While he did announce the Federal Reserve will end its second round of quantitative easing on schedule, Fed Chairman Ben Bernanke admitted that inflation will rise, which was the fear of those who criticized the program in the first place.

CNBC reports:

In his first regular news conference, Federal Reserve Chairman Ben Bernanke said the central bank was continuing its stimulus policy because it was projecting slower growth in the economy with only a modest uptick in inflation.

Wednesday’s event marks the first regularly scheduled news conference by a Fed chairman in the central bank’s 97-year history.

The Fed cut its growth estimate for 2011 to between 3.1 percent and 3.3 percent from a January forecast of 3.4 percent to 3.9 percent.

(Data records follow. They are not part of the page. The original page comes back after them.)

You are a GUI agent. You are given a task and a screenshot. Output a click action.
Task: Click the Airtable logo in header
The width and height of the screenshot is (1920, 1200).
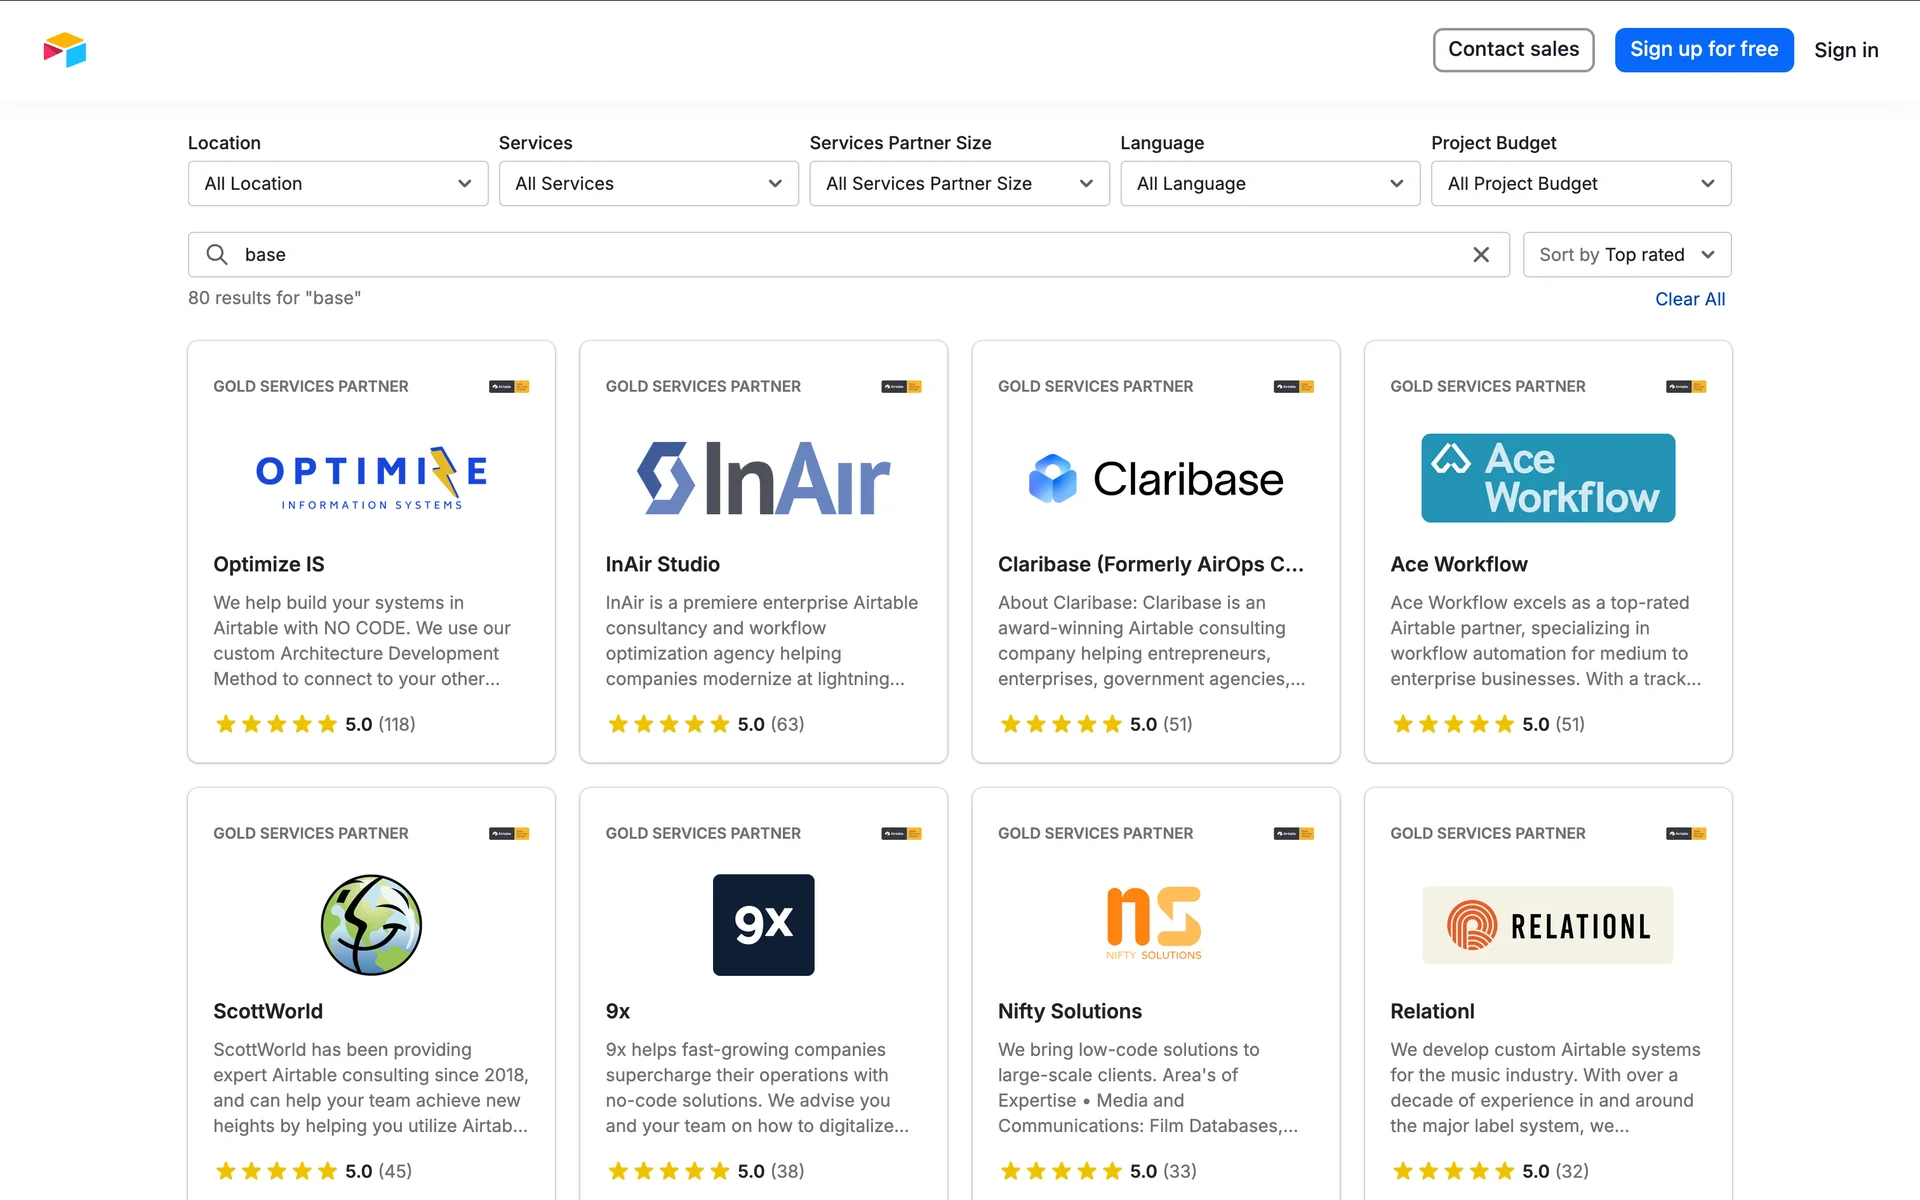65,49
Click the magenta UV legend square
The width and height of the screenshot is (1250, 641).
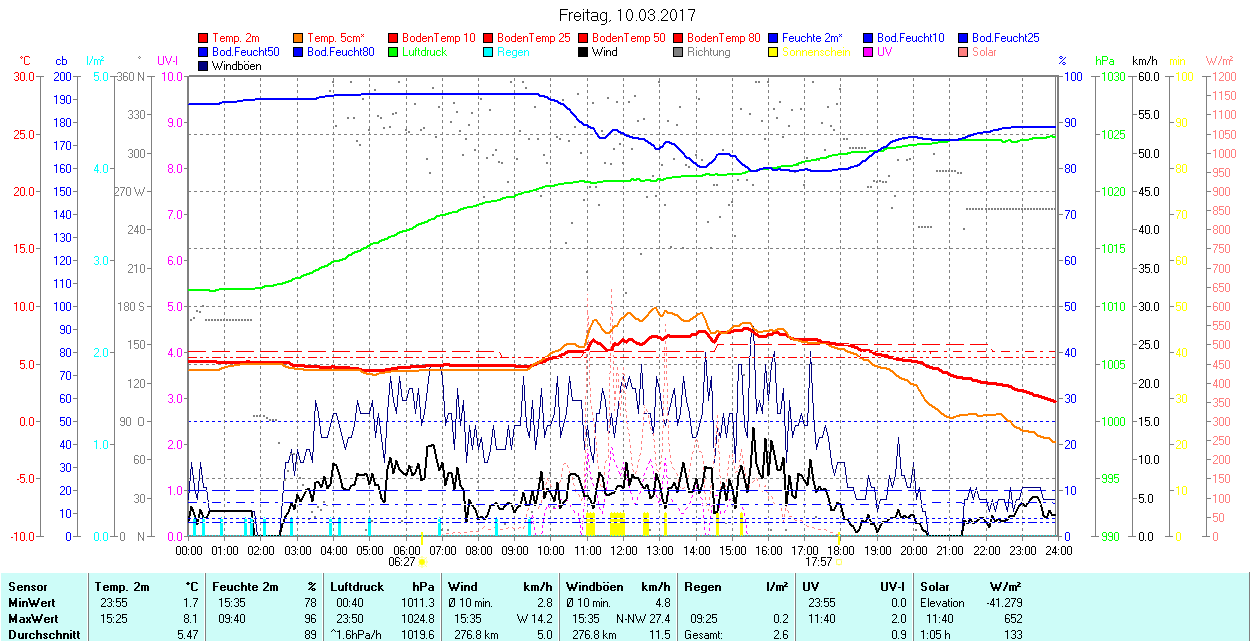pyautogui.click(x=869, y=52)
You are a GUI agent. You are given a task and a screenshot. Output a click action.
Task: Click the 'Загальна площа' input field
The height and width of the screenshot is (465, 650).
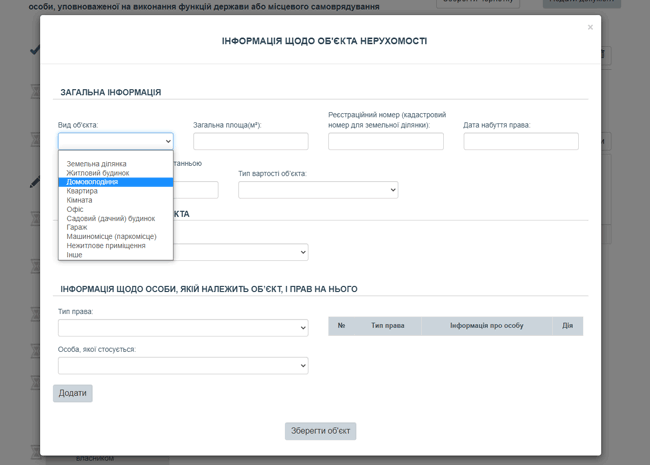(250, 141)
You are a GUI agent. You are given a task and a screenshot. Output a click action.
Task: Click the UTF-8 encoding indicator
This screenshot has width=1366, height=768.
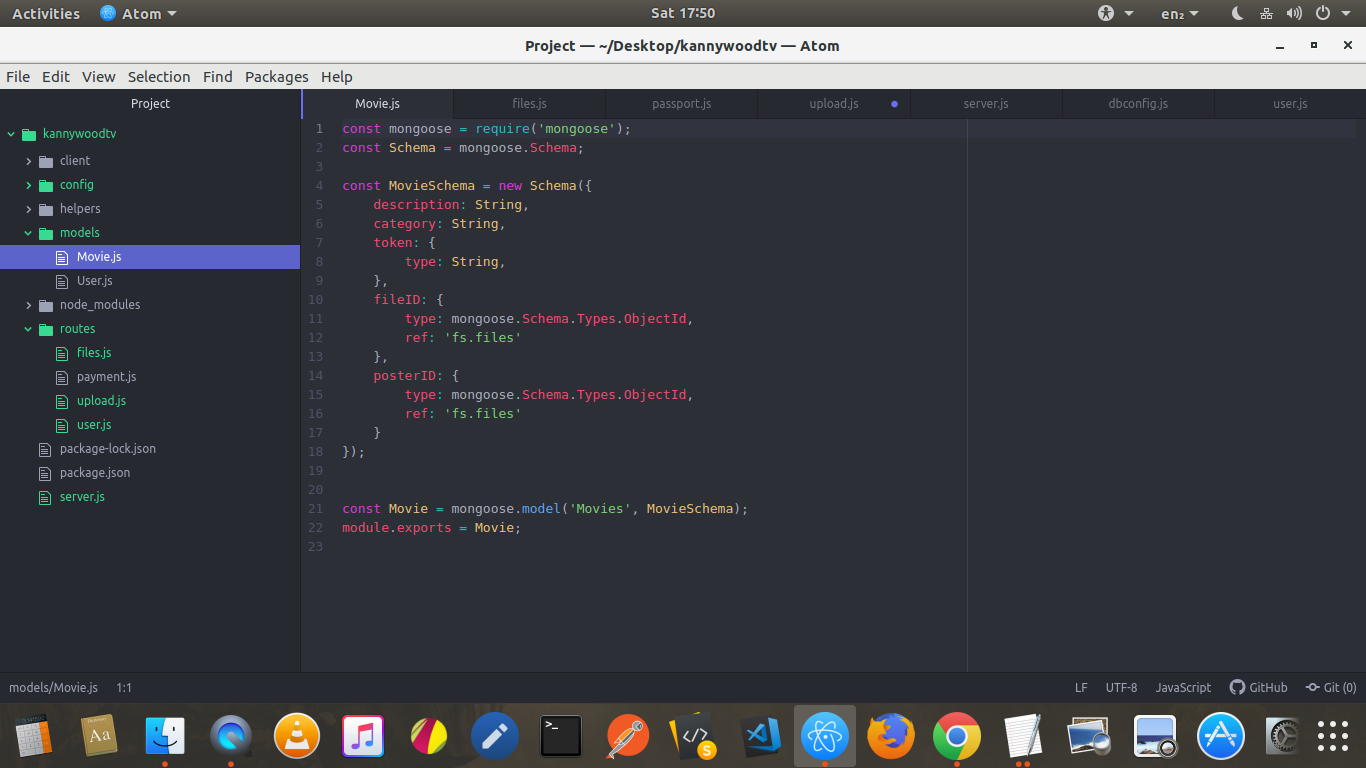(x=1121, y=687)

The Fed also raised its estimate of inflation this year to a range of 2.1 percent to 2.8 percent, taking into account a recent surge in oil prices. However, it bumped its core inflation forecasts only marginally to a 1.3 percent to 1.6 percent range.

That’s a much different picture than the Associated Press decided to paint:

The Fed downplayed inflation risks. It acknowledged a spike in oil prices, but concluded that the pickup in inflation will be temporary.

Fed Chairman Ben Bernanke spoke at a historic news conference after the meeting. It was the first time in the Fed’s 98-year history that a chairman has begun holding regular sessions with reporters.

Bernanke said Fed officials expect the moderate economic recovery to continue after weak growth in the first three months of the year.